ACHERON fügt sich nahtlos in die restlichen Songs ein. Schnell. Präzise, voller Wut und Verzweiflung und keineswegs langweilig! Auch dieses Mal kann dieses Stück mit einem wunderbaren Mittelpart überzeugen, welcher den Death-Metal mit integriert. Das ist mal eine Platte die man zum Beispiel im Auto liebend gern von vorne bis zum Ende durch hören muss – und wenn man dabei noch 3x um den Block fahren muss. Einfach nur gelungen!

 

Allmählich geht es leider dem Ende zu. Der vorletzte Track IN FALSCHER FREIHEIT schlägt wieder gekonnt zu und lässt keinen Stein auf dem anderen. Mit Stakkato-Gitarren wird hier gekonnt den Zuhörer in die Welt von Nýr Gata eingesogen! Mittlerweile habe ich sogar keine Lust mehr dieses Review zu schrieben, weil ich einfach nur noch die Haare fliegen lassen möchte, aber da muss ich jetzt durch Versucht ihr mal mit soviel Energie auf dem Hosenboden sitzen zu bleiben, während diese Platte dermaßen geil aus den Boxen hämmert! So weiter mit dem letzten Song dass hier mal fertig werde und headbangen kann!

 

SOHN DES HASSES hält auch als letzter Song das Tempo sehr hoch und den Zuhörer in seinem Bann. Bis zum Schluss! Hier sitzt jeder Schlag an der richtigen Stelle! Durchgehende Blastbeats mit gut eingesetzten Mid-Tempo-Stücken, bevor es dann abrupt endet.
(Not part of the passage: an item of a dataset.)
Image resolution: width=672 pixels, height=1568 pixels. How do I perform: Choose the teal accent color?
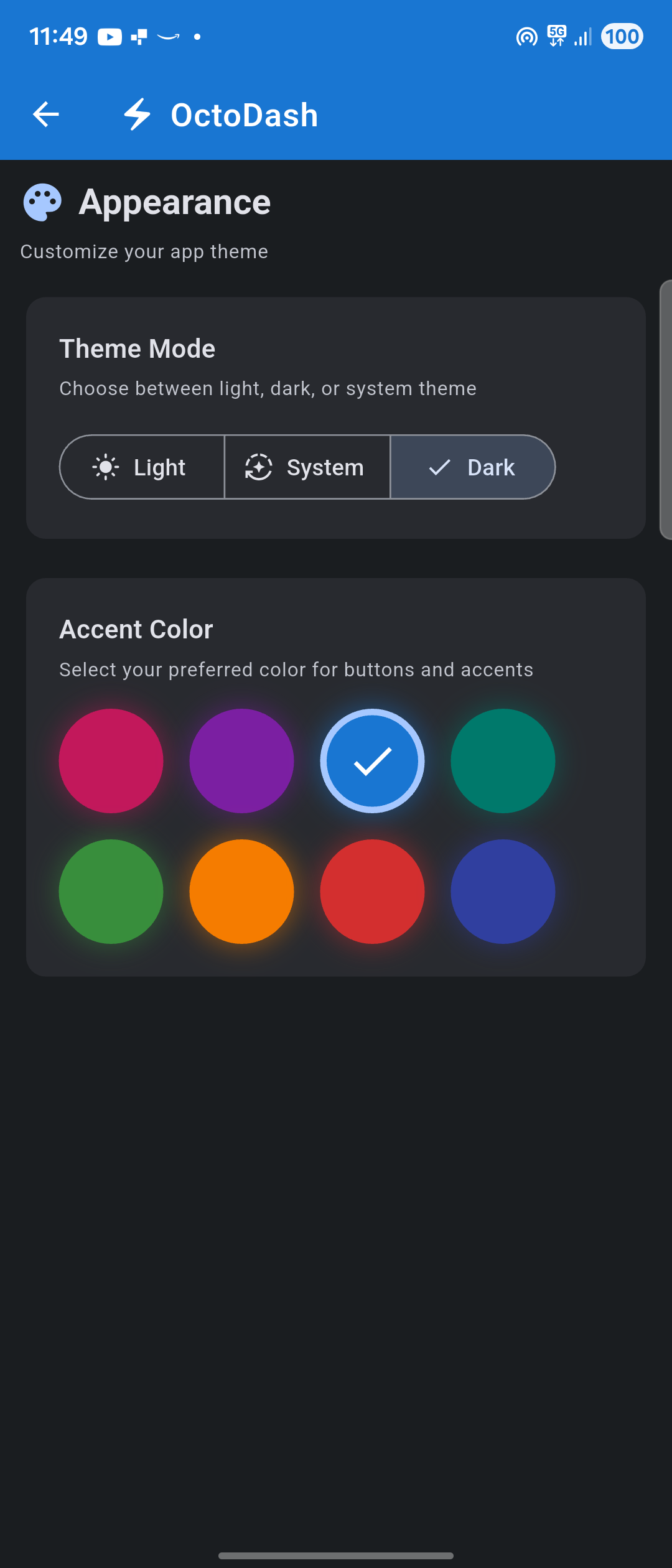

Man hat direkt das Bedürfnis die Platte nochmals zu starten!

 

Fazit: Wie bereits zwischendurch erwähnt ist diese Platte ein Muss für jeden der auf guten Melodic-Blackmetal steht! Ich bin positiv überrascht, dass diese zwei Musiker gleich mit 2 Projekten auftauchen und keines dem anderen gleicht, sondern jedes in seiner Sparte eine großartige Platte vorzeigen kann. Hier kann ich nur sagen Hut ab! Da freue ich mich auf die Zukunft!